The arrangements would refer to the next issues:

Communication with the customer may appear in various ways about various subjects:

• Information regarding the product – including the medical device components, and characteristics, and trainings regarding the use of the product. Changes of processes that may affect the characteristics of the medical device are included as well. At first, the organization must determine which information is required. The information shall also include changes within the medical device, improvements and problems regarding the medical device that the customer might not know about. The definition must refer to time frames (when the information must be distributed to the customer), and the organization must verify that the information reached its target. For example, if the organization decides to change some of the raw material used to produce the medical device; it is required to notice the customer. If it’s a software developing organization, and a change has been made on one of the components of the software provided to the customer, the organization must notify the relevant customers via means it defined (web site, e-mail message etc. In any case the customer is to be informed of any changes made in the product.
• Investigations or inquiries regarding the medical device or information regarding orders or contracts such as Progress of products' delivery, or orders status.  
• Feedback from the customers including customers' complaints – any income inquiry or complaint from a customer regarding the product.

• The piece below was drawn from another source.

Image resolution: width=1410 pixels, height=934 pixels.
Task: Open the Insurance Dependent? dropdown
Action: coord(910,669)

The organization must determine which information is required and the way to distribute this information. The information should include: changes within the product (processes, materials or deliveries), improvements and problems regarding the product. The definition must refer to time frames and the organization must verify that the information reached its target.

The definition must include timeframes for answers regarding customers' complaints. The definition must also include activities that ensure that a corrective action was followed a customer's complaint and that the complaint is closed according to the customers' satisfaction.     

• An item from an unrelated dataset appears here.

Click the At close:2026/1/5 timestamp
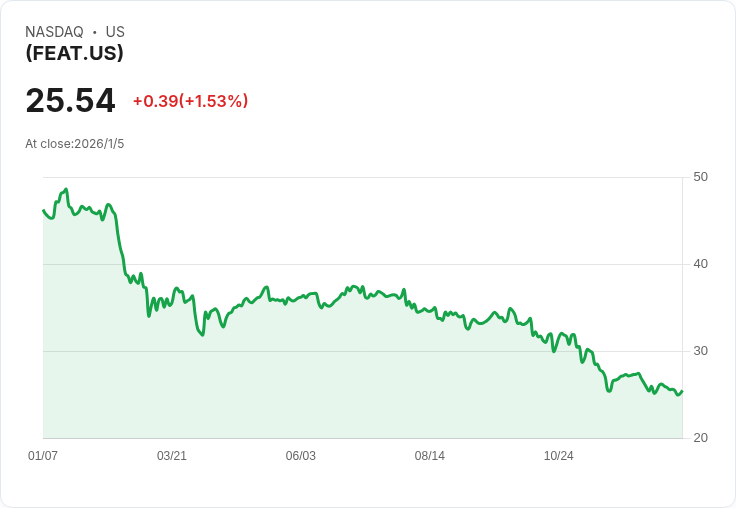coord(75,144)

Customer's records shall be kept according to the needs. First the organization shall define (it is not required to document) the information the organization needs in order to communicate with the customer. Second, the organization shall define where, how, when and by whom.

So, what is the difference between the 9001?

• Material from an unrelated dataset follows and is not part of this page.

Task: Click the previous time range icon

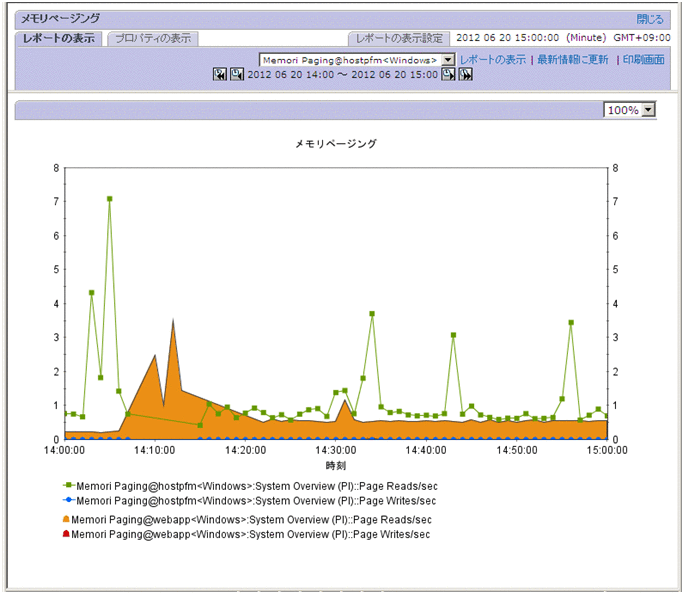Action: pos(236,75)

Well, first additional requirement regards customers' feedback with reference to paragraph 8.2.1 – customers' feedback.  In paragraph 8.2.1 the organization is required to document the process of measuring customers' feedback (not satisfaction). The reason the ISO 13485 Standard requires measuring customers' feedback rather than customers' satisfaction is that satisfaction is  subjective to regulatory requirements, while feedback give a objective point of view whether the product was realized  according to the requirements or not.   The main issue of this process is to provide an early warning about quality problems – that the product was not realized according to requirements. This process would generate the inputs for corrective and preventive actions later on.

As for advisory notices, the organization is required to determine and document a process of communicating the customers and notifying them of any advisory notices. For example, if a medicine company discovers that one of its batches is disqualified for use for any reason or requirement, the company must notify all its customers. How? Using the media, sending massages – whatever suits the company. In Any way, this method must be documented including the responsible functions. Another example is to define a method for disqualified products. If the organization is required to clear products off the shelves (for any kind of reason, but you would be required to define the reason as well), it is required to define and document the process. Why it is required to clear the shelves, who shall approve, who shall perform, who shall be notified etc.